**PROVIDED TEXT:**
------------------------------------------------

Mississippi Landmark
- Designated: July 14, 2005
- Reference no.: 035-HAT-0309.2-ML

= Eureka School (Hattiesburg, Mississippi) =

Historic building in Hattiesburg, Mississippi, United States

Eureka School, located at 412 East 6th Street in Hattiesburg, Mississippi, was constructed in 1921 as a public school for African Americans. The school was the first brick school building for black students to be built in Mississippi. The former school building, which now houses a civil rights museum, was designated a Mississippi Landmark in 2005.

==History==
Construction of Eureka School was completed in September 1921, as a two-story brick building of about 27000 ft2. Funding was provided by a $75,000 bond issue.

Eureka School was the only public school for African Americans in Hattiesburg from 1921 to 1949, serving grades 1 through 12. Enrollment increased from 800 students in 1940 to 1,400 by 1947, requiring more school facilities. By 1949, a new high school for African Americans was built, but Eureka School continued to serve as an elementary school through desegregation, until 1987.

After the public school closed in 1987, the building was used as an adult literacy center and storage facility for the Hattiesburg Public School District.

------------------------------------------------

Saved data entries
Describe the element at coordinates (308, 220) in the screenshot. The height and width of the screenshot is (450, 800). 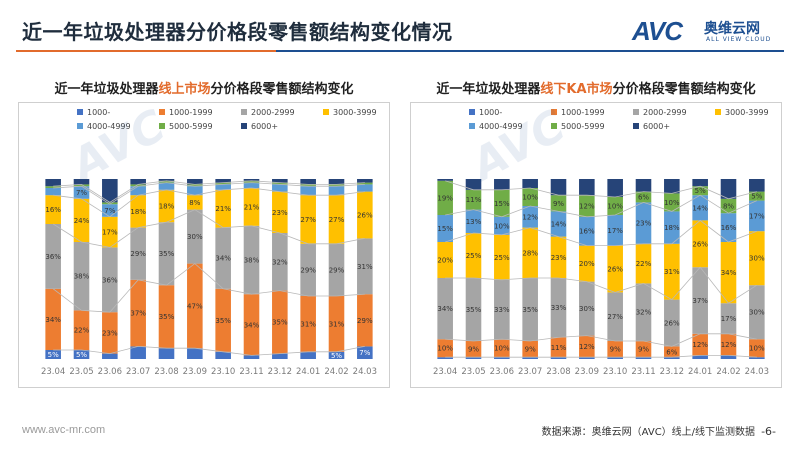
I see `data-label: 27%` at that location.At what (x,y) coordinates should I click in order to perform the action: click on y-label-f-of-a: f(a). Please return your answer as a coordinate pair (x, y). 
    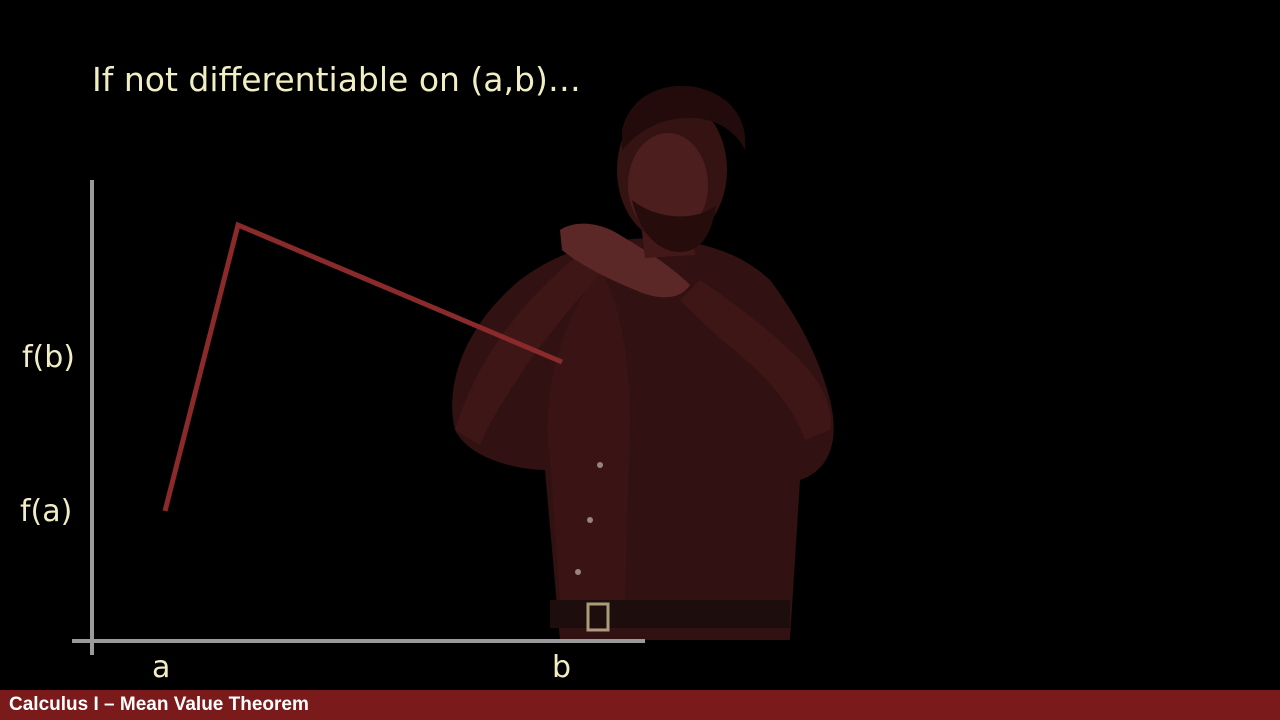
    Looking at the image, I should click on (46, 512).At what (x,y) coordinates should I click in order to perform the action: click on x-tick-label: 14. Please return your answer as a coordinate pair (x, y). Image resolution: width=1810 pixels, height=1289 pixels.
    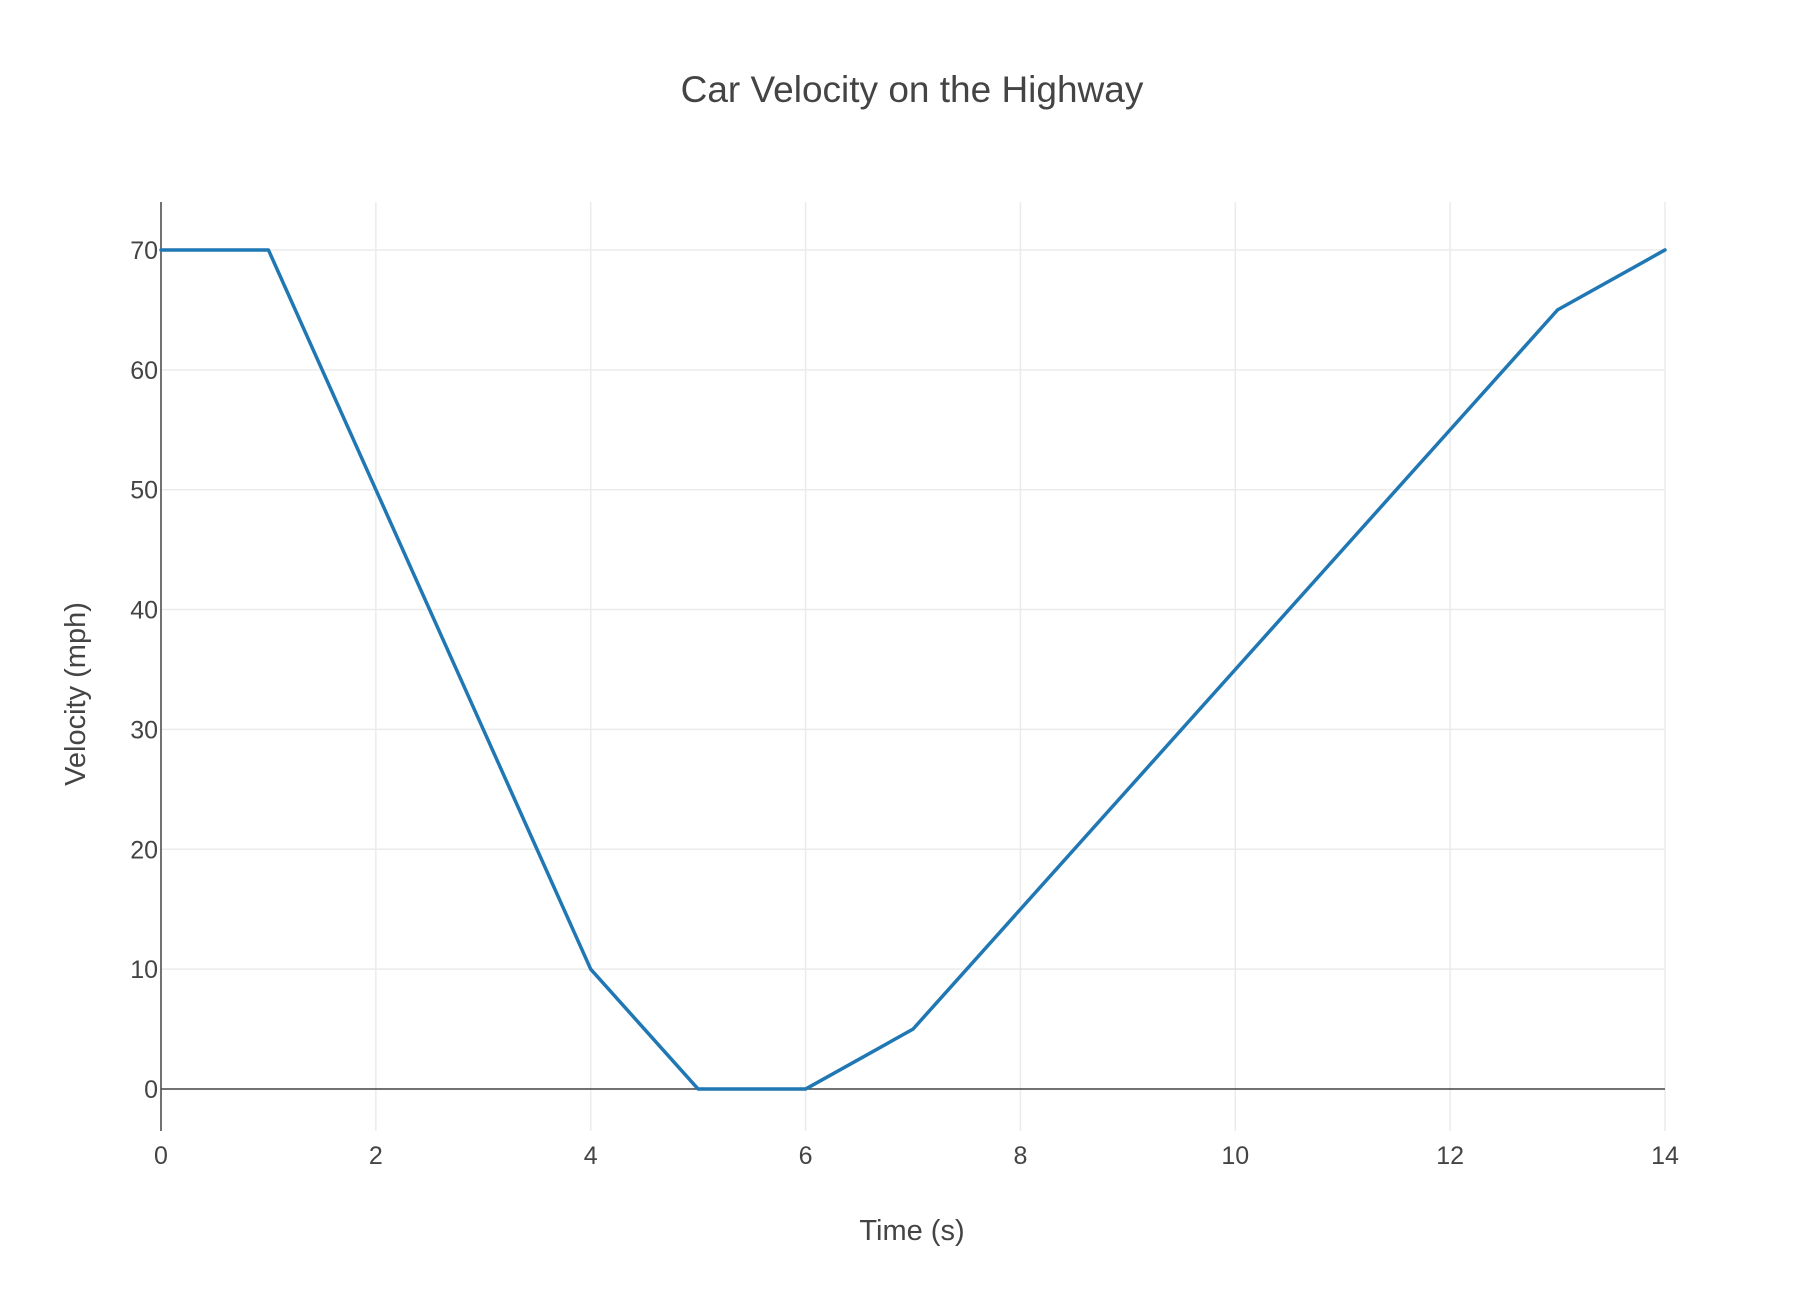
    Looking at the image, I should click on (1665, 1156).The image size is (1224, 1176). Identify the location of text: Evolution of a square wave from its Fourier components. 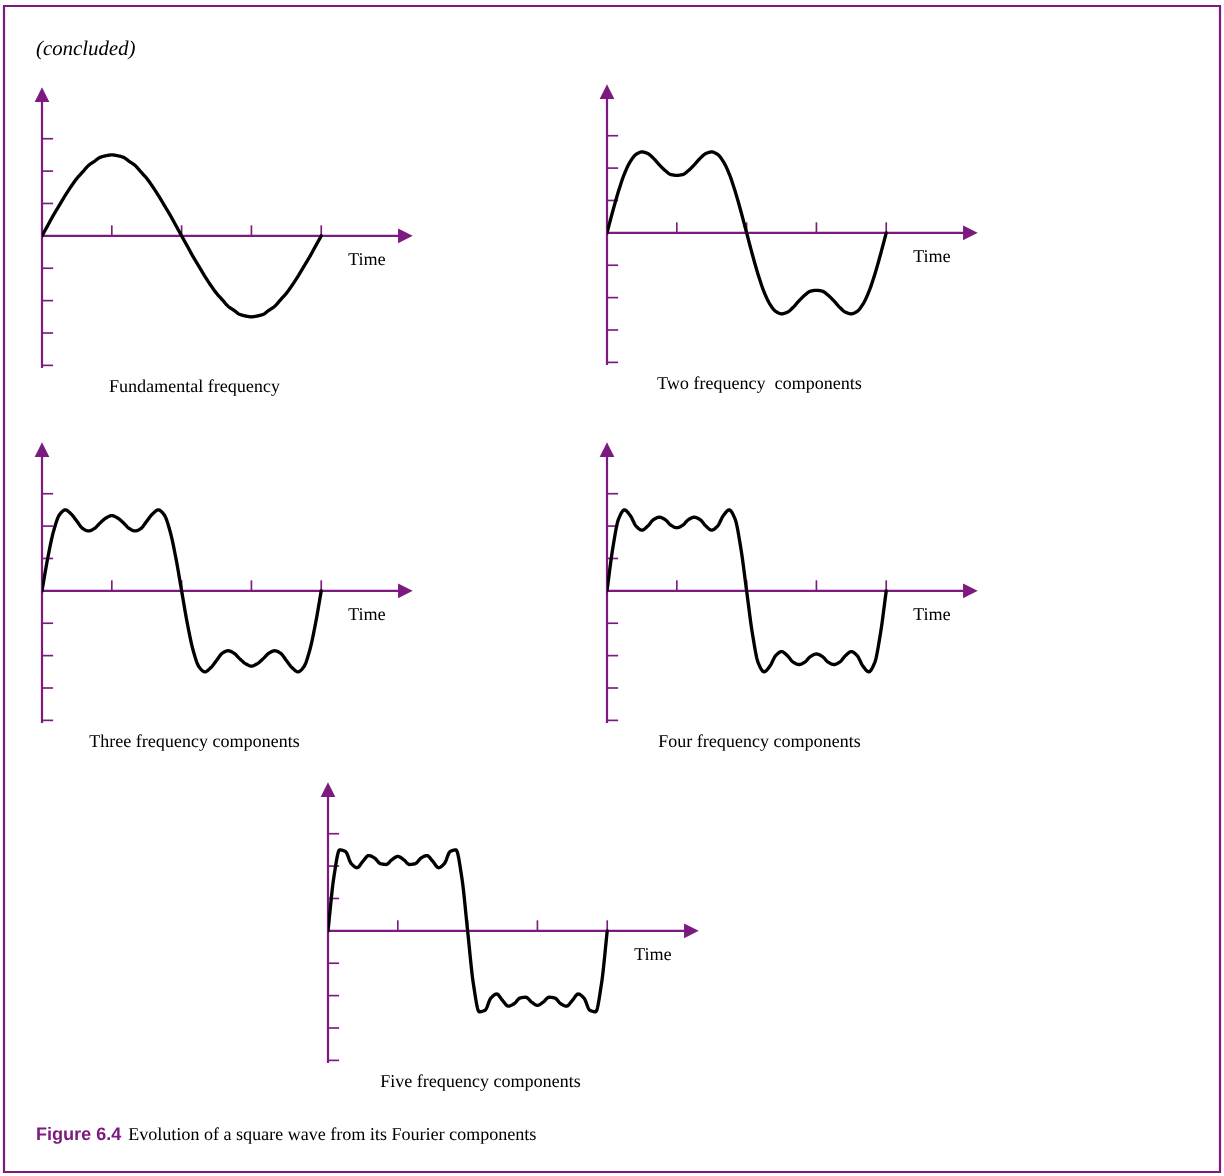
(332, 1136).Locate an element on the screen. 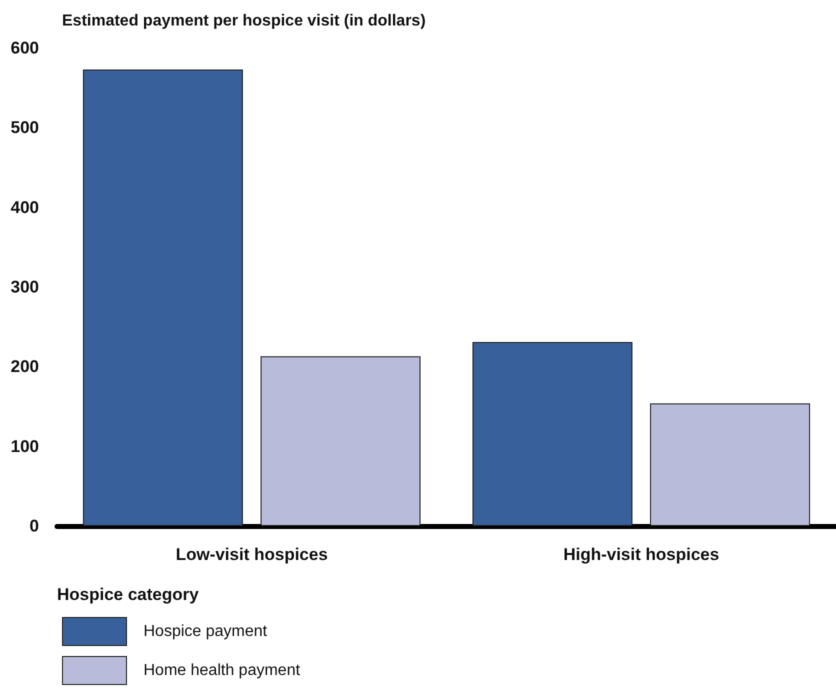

------------------------------------------------

**TASK DESCRIPTION:** Can you extend the Eureka School history past its final sentence? The entries were drawn from a separate source.

**RESPONSE TO THE TASK:**
==Restoration==
In 2008, a groundbreaking ceremony was held to begin restoration of Eureka School for use as an African American Heritage and Cultural Museum. Funding for restoration was provided by grants through the Mississippi Department of Archives and History.

On February 10, 2013, an EF-4 tornado passed through Hattiesburg. During the storm, the roof of Eureka School was severely damaged. By the end of August 2013, roof repairs had been completed.

Restoration of the building's interior continued through 2014. Multi-phase renovations proceeded as funds became available. In January 2017, plumbing and electrical repairs and improvements were being scheduled, as well as interior painting, to complete the building's renovation.